_PROBLEM STATEMENT_
Rewrite everything from the line containing "model [439, 896]" down to the end of the items, replacing "Perth" with "Adelaide" and keeping all else the same. Omit the pictures from your answer.

[Items pointing to text and elements]
+ + +

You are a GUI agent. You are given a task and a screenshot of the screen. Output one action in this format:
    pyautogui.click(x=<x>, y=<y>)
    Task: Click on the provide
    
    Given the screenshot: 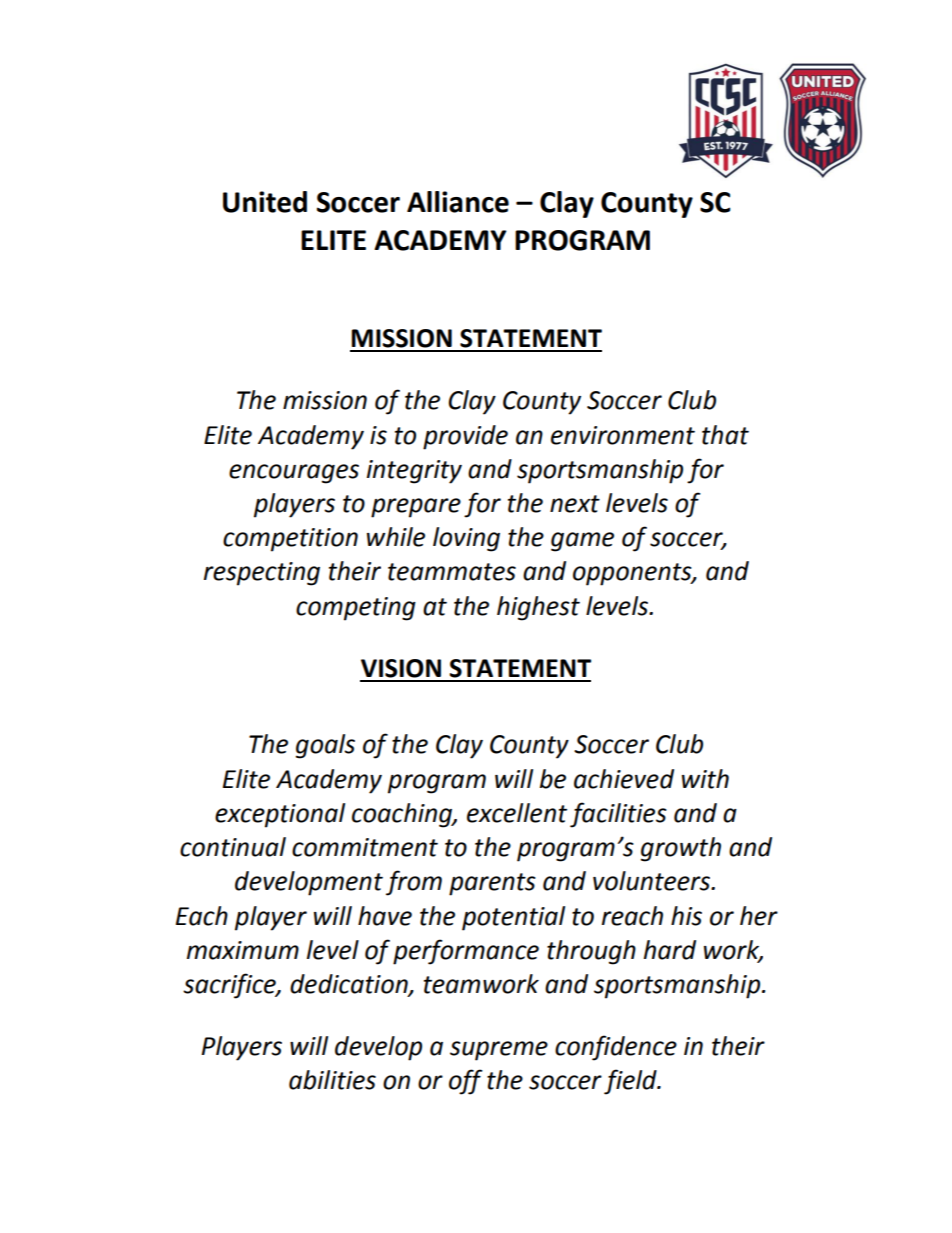 What is the action you would take?
    pyautogui.click(x=465, y=437)
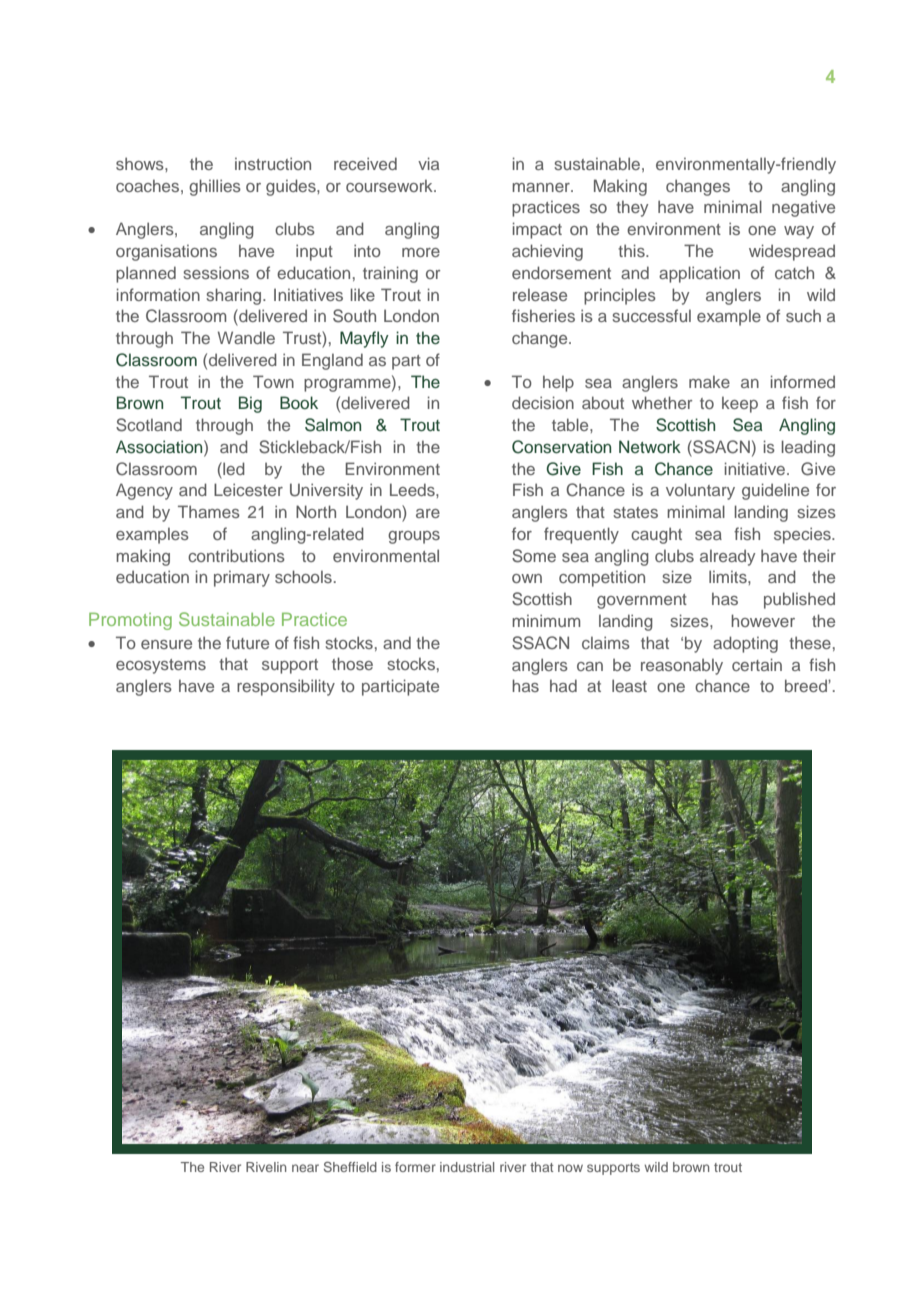  I want to click on near, so click(305, 1168).
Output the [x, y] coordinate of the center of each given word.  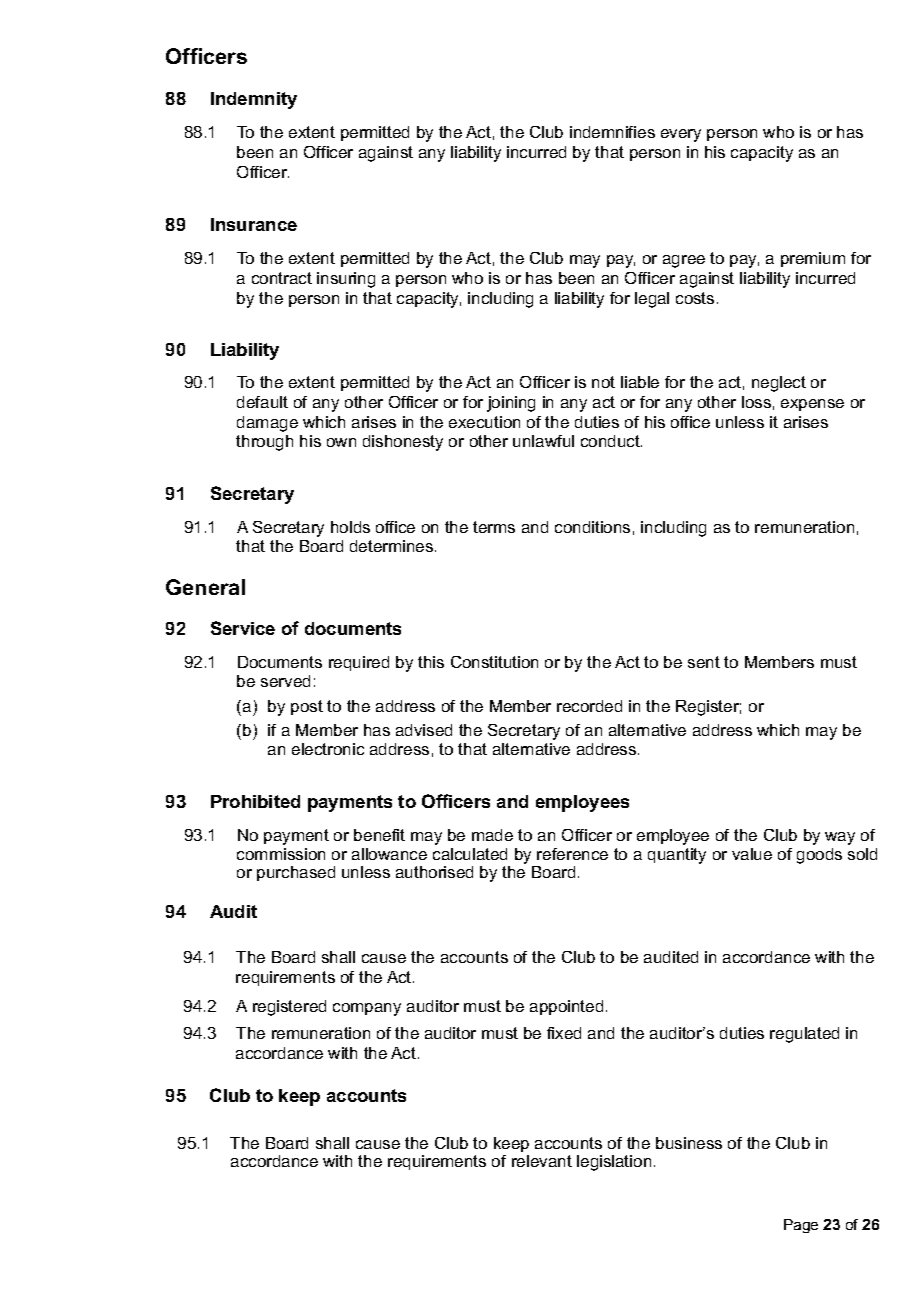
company [367, 1009]
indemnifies [612, 132]
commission [281, 854]
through [264, 443]
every [681, 135]
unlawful [543, 441]
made [492, 835]
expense [812, 405]
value [752, 854]
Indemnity [254, 100]
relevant [542, 1161]
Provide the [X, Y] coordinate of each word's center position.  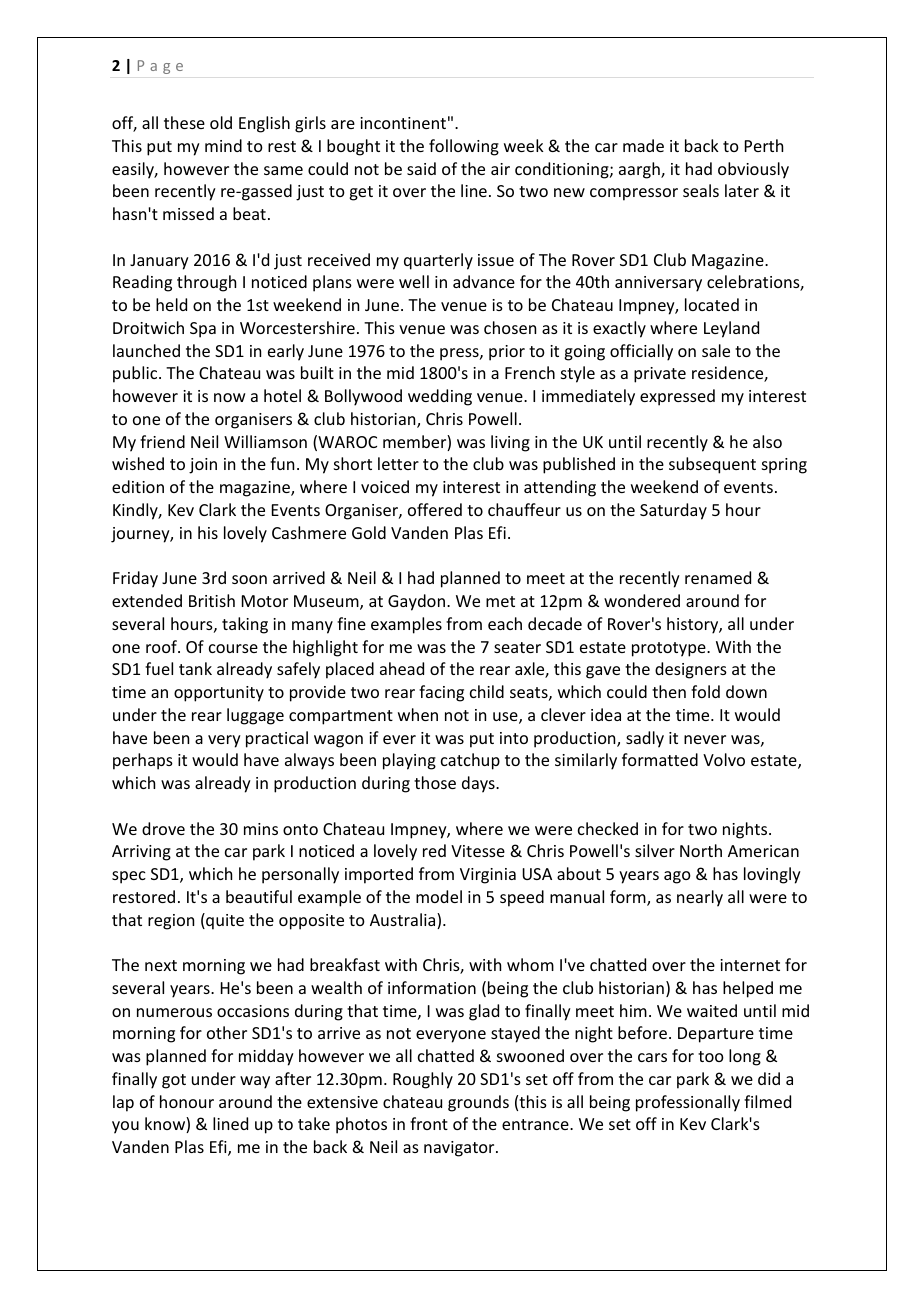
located [712, 304]
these [184, 122]
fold [705, 691]
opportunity [219, 694]
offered [435, 509]
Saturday [673, 511]
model [439, 896]
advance [484, 281]
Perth [764, 145]
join [203, 466]
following [464, 147]
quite [224, 921]
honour [187, 1101]
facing [441, 693]
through [206, 283]
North [701, 850]
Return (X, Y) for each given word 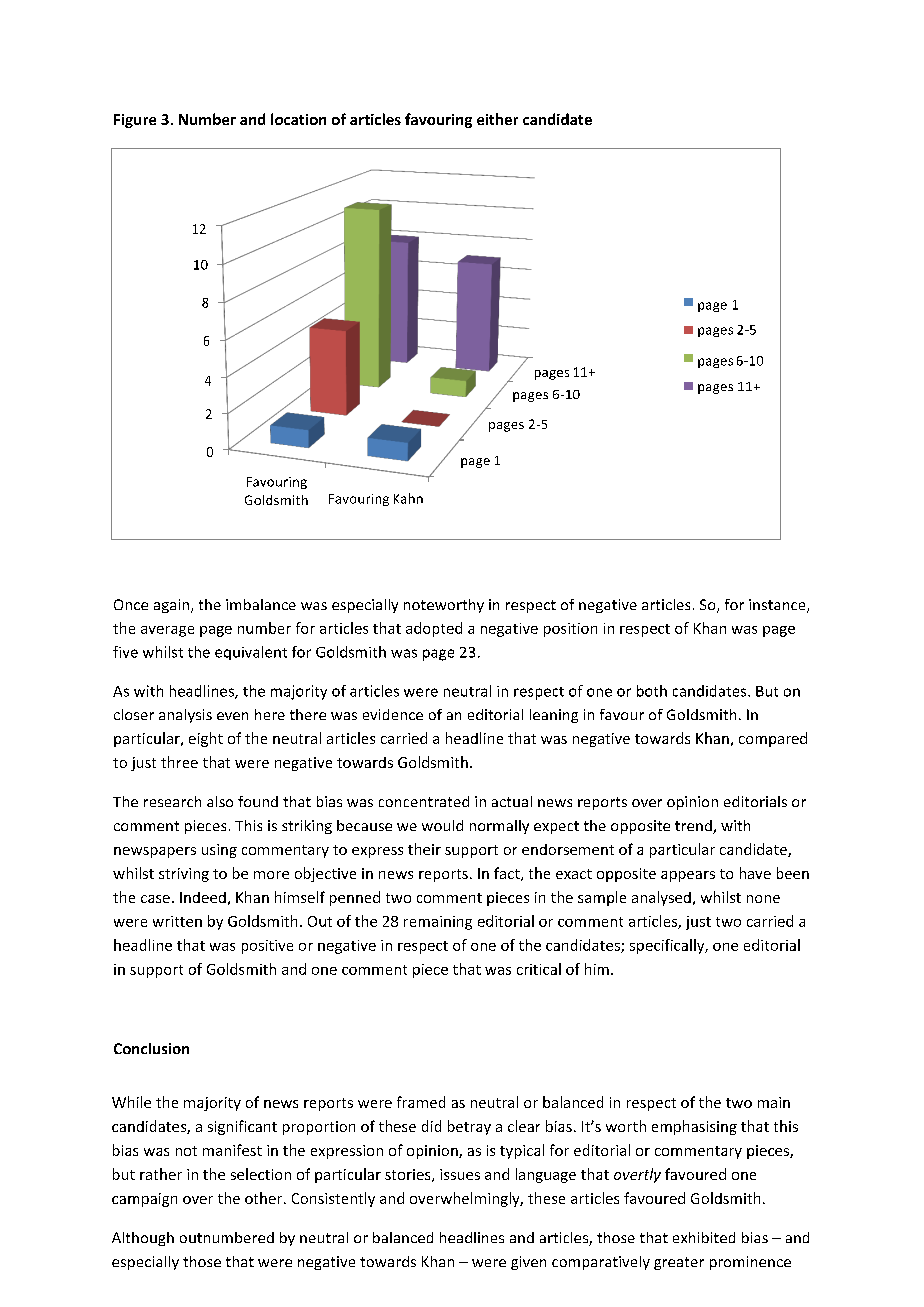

+ + +

_EXERCISE RESPONSE_
model [439, 896]
advance [484, 281]
Adelaide [764, 145]
join [203, 466]
following [464, 147]
quite [224, 921]
honour [187, 1101]
facing [441, 693]
through [206, 283]
North [701, 850]
Return (X, Y) for each given word 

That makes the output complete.